◆ Task
Swap every "GUI agent" in the material below for "screen assistant" and reproduce the rest unchanged. Leave the pictures out of your answer.

-- Start Given data --

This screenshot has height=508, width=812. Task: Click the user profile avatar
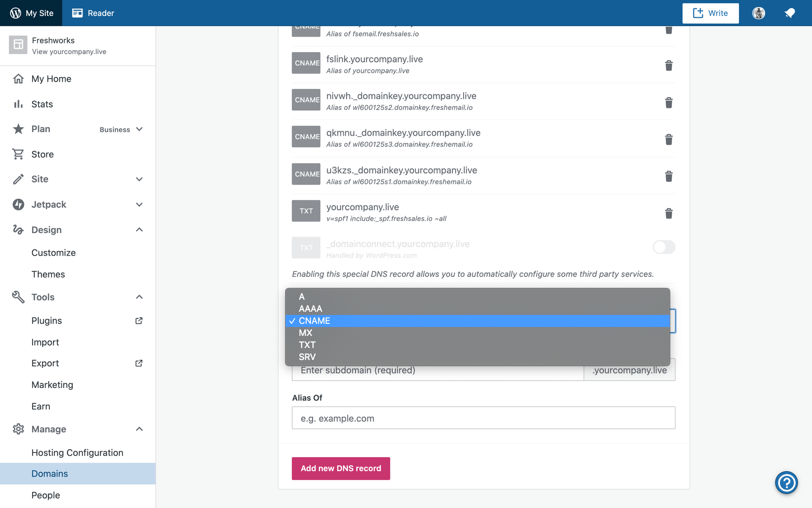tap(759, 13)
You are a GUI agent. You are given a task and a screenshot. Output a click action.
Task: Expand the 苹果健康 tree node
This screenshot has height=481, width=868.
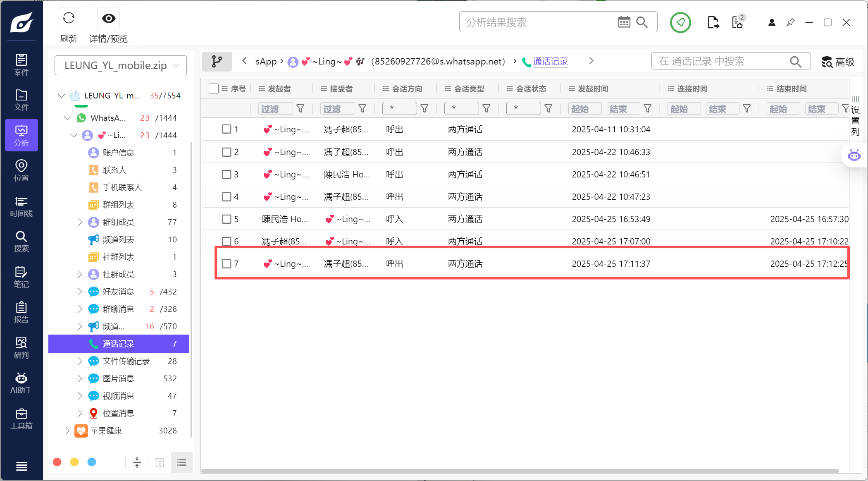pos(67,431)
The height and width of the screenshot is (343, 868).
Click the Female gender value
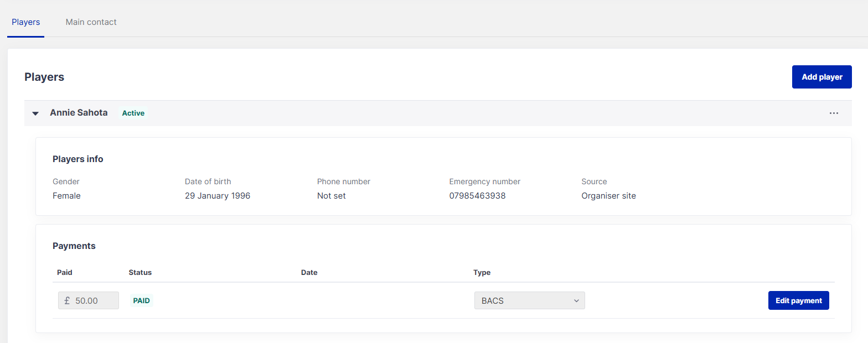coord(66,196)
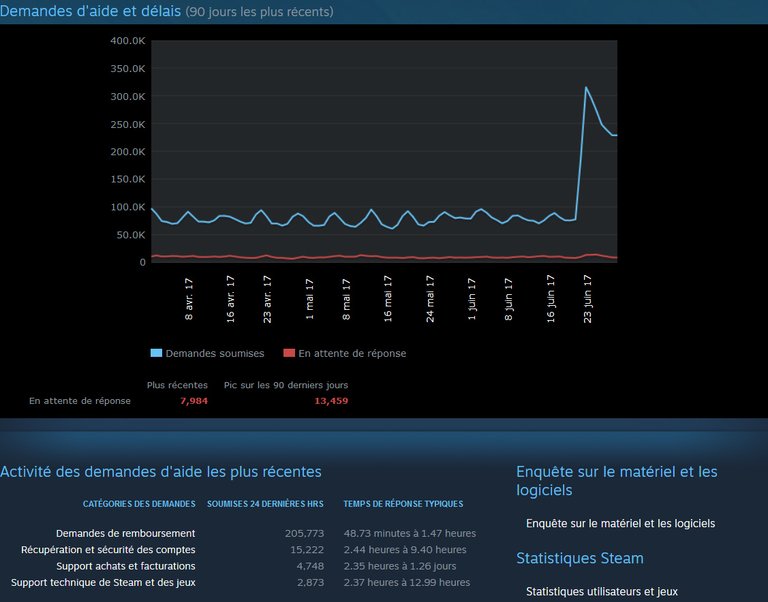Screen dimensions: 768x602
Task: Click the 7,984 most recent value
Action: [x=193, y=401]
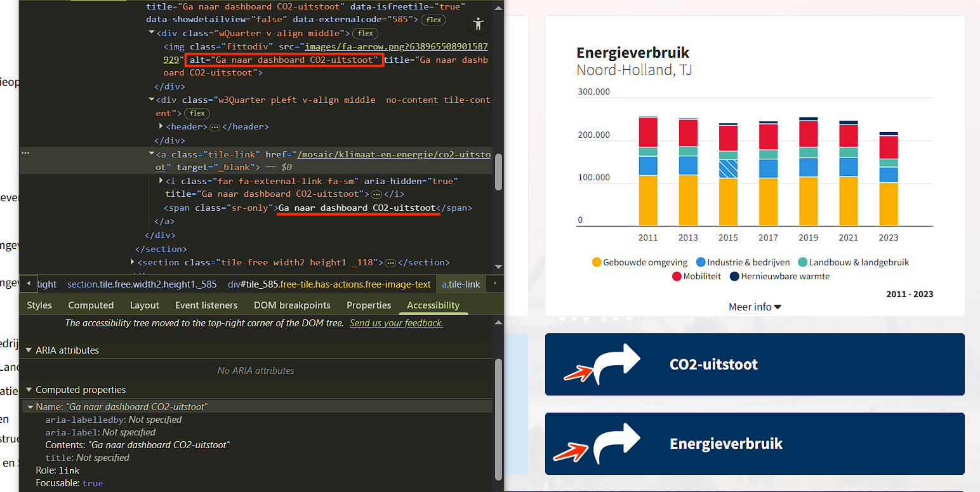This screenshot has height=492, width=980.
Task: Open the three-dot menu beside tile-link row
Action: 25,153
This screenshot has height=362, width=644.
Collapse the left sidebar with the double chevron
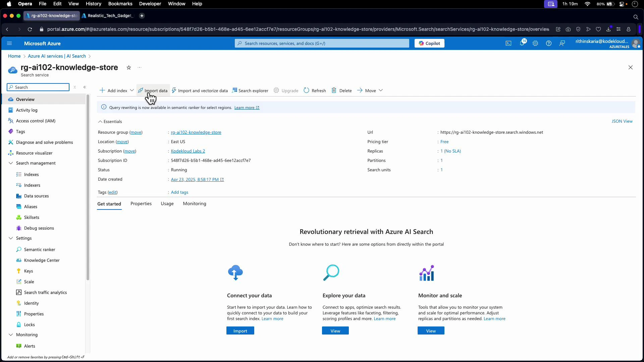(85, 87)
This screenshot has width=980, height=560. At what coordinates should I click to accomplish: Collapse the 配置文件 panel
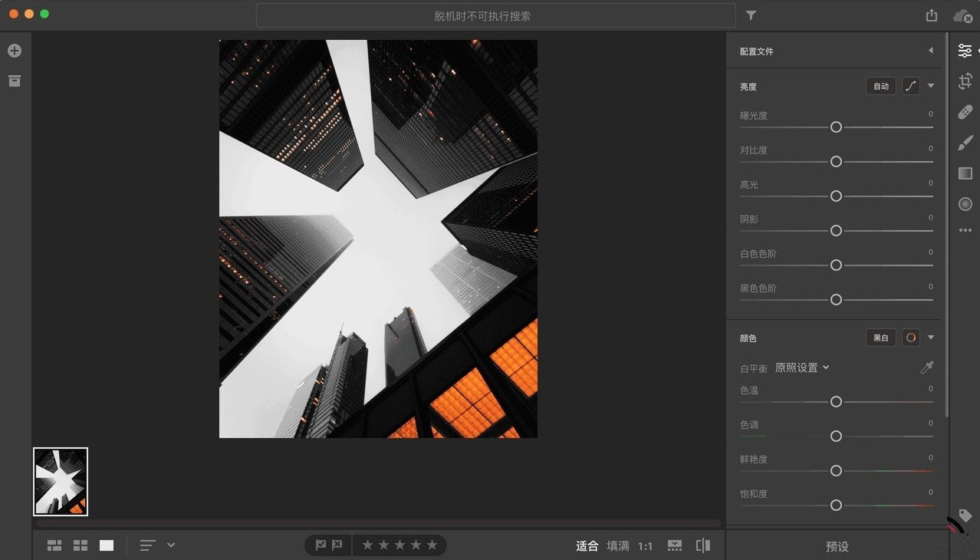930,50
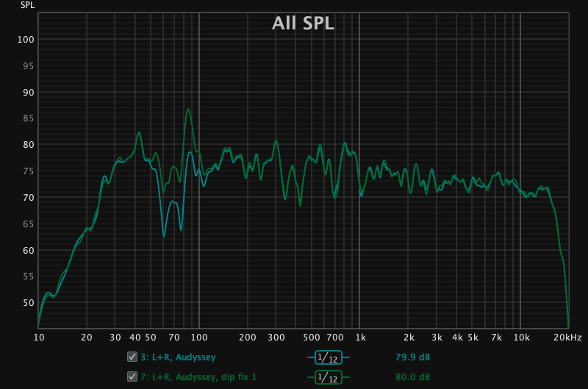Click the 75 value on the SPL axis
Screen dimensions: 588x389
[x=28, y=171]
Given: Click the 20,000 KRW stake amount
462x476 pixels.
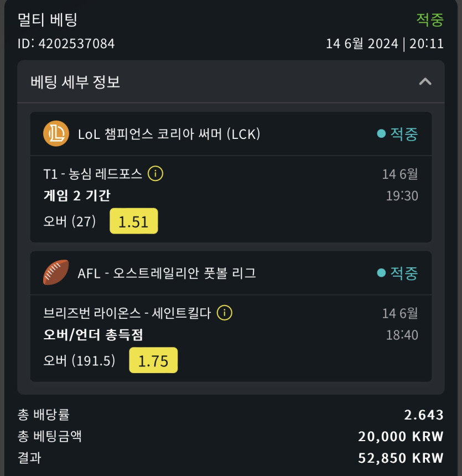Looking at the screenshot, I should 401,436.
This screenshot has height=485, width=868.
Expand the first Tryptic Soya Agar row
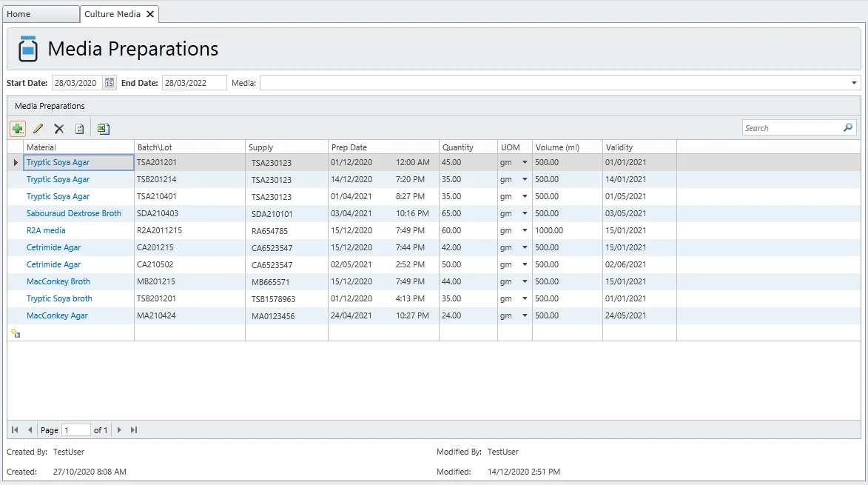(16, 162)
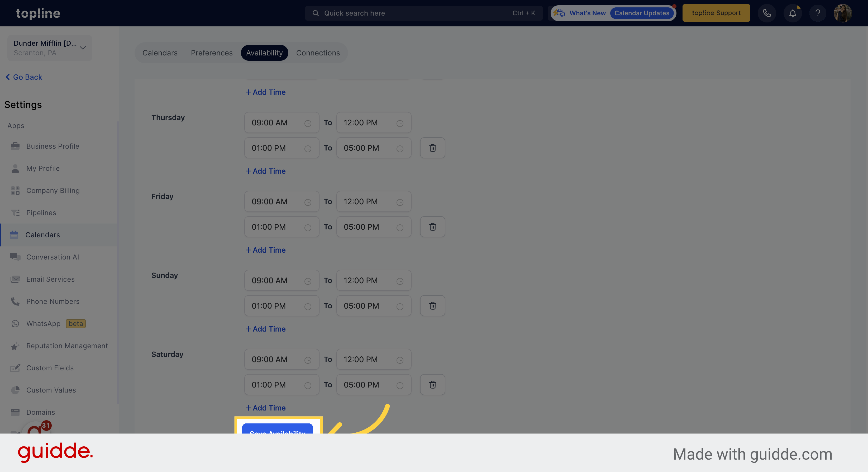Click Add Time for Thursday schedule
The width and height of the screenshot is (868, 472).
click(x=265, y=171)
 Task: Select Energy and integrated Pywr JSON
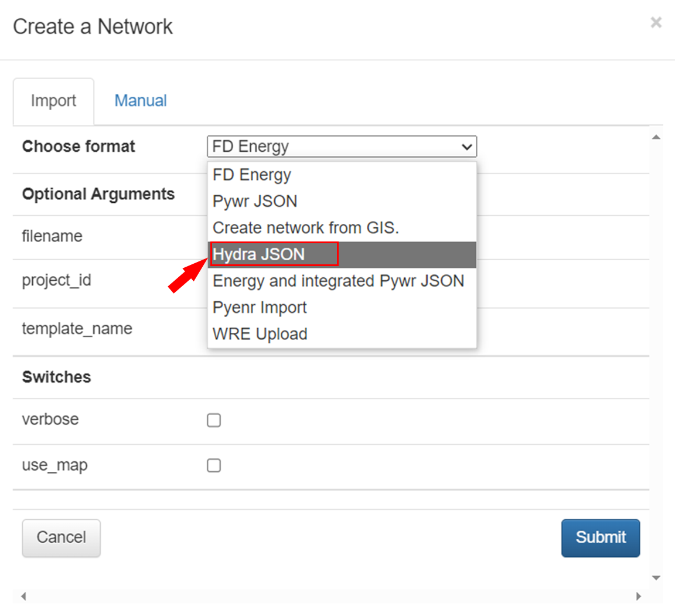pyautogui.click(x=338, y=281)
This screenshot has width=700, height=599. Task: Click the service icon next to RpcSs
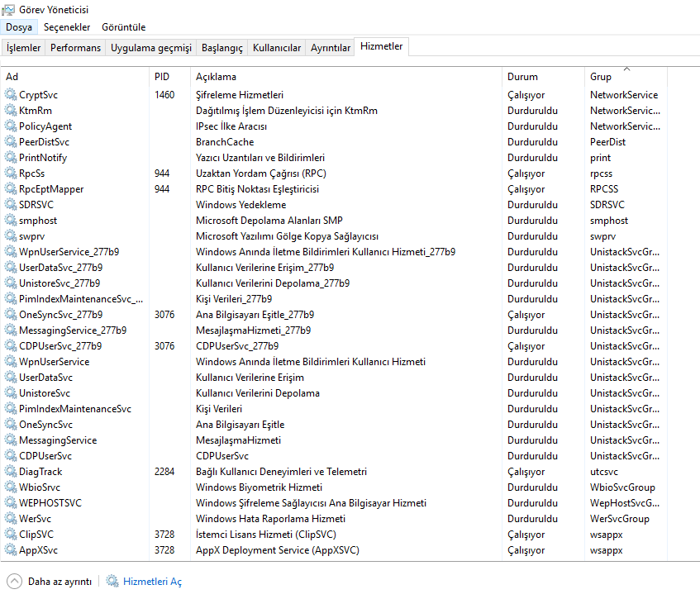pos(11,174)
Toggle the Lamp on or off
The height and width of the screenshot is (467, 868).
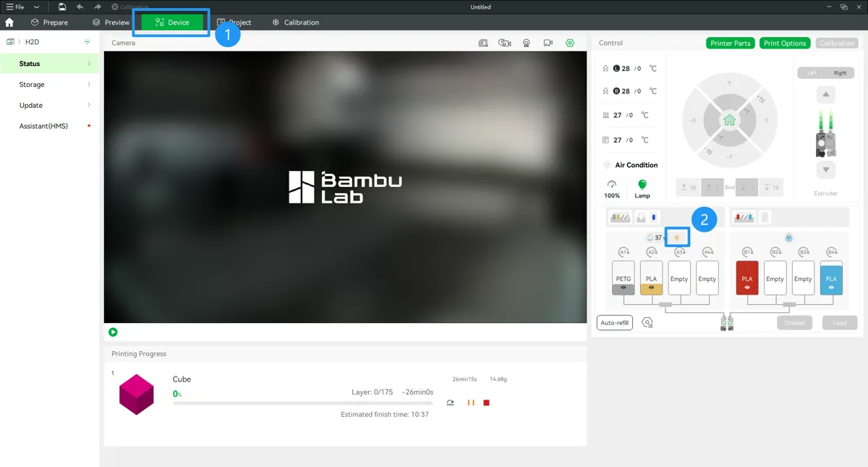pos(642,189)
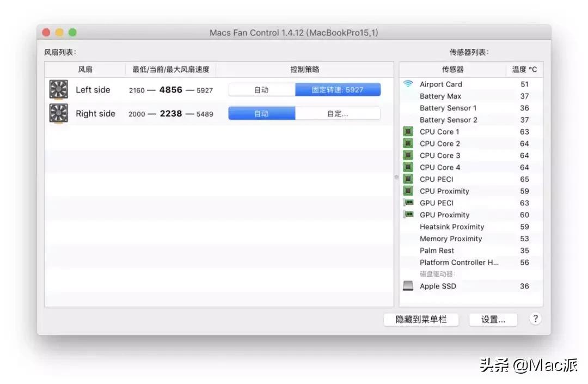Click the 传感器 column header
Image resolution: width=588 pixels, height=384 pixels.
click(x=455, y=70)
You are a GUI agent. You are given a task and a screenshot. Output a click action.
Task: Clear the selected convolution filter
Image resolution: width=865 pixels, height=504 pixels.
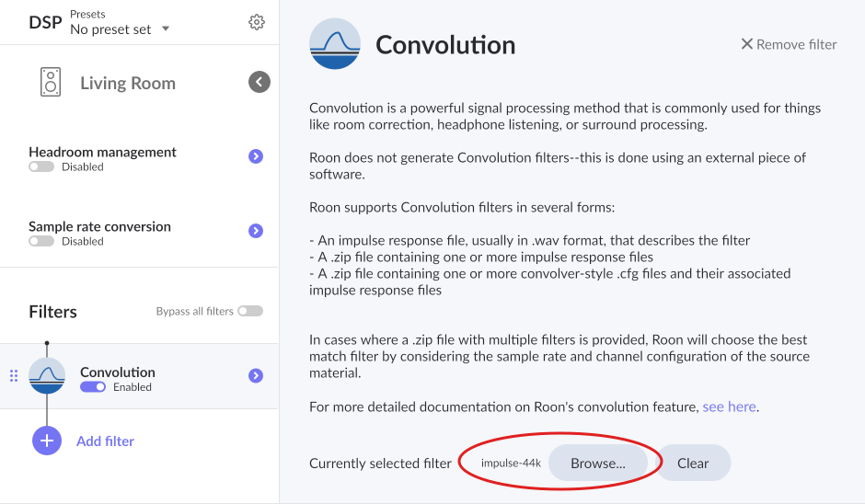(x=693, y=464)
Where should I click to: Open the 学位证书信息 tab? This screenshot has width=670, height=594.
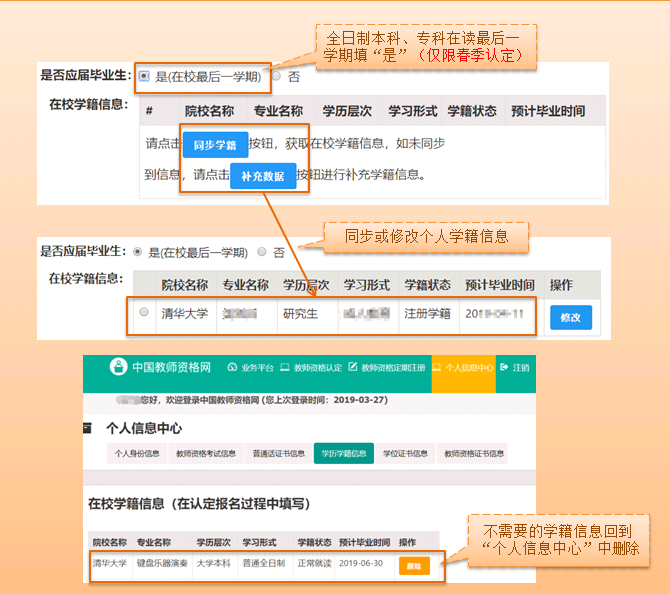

-- End Given data --

◆ Right answer
This screenshot has height=508, width=812. Task: Click the user profile avatar
tap(759, 13)
You are a screen assistant. You are given a task and a screenshot. Output a click action.
Task: Expand the 苹果健康 tree node
This screenshot has height=481, width=868.
pos(67,431)
The height and width of the screenshot is (343, 868).
Click the Female gender value
coord(66,196)
Screen dimensions: 768x602
Task: Click the 7,984 most recent value
Action: [x=193, y=401]
This screenshot has height=492, width=980.
Task: Open the three-dot menu beside tile-link row
Action: 25,153
This screenshot has height=362, width=644.
Collapse the left sidebar with the double chevron
(85, 87)
This screenshot has width=980, height=560. At what coordinates should I click to accomplish: Collapse the 配置文件 panel
930,50
Click the 75 value on the SPL axis
Screen dimensions: 588x389
[x=28, y=171]
Given: Click the 20,000 KRW stake amount
462x476 pixels.
Looking at the screenshot, I should 401,436.
This screenshot has height=485, width=868.
Expand the first Tryptic Soya Agar row
(16, 162)
Click Add Time for Thursday schedule
The width and height of the screenshot is (868, 472).
click(x=265, y=171)
 Task: Select Energy and integrated Pywr JSON
pyautogui.click(x=338, y=281)
This screenshot has width=700, height=599. Task: Click the service icon next to RpcSs
pos(11,174)
Toggle the Lamp on or off
The height and width of the screenshot is (467, 868).
pos(642,189)
Click the 传感器 column header
Image resolution: width=588 pixels, height=384 pixels.
click(x=455, y=70)
You are a screen assistant. You are given a task and a screenshot. Output a click action.
Task: Clear the selected convolution filter
Image resolution: width=865 pixels, height=504 pixels.
(x=693, y=464)
Where should I click to: Open the 学位证书信息 tab? This screenshot has width=670, height=594.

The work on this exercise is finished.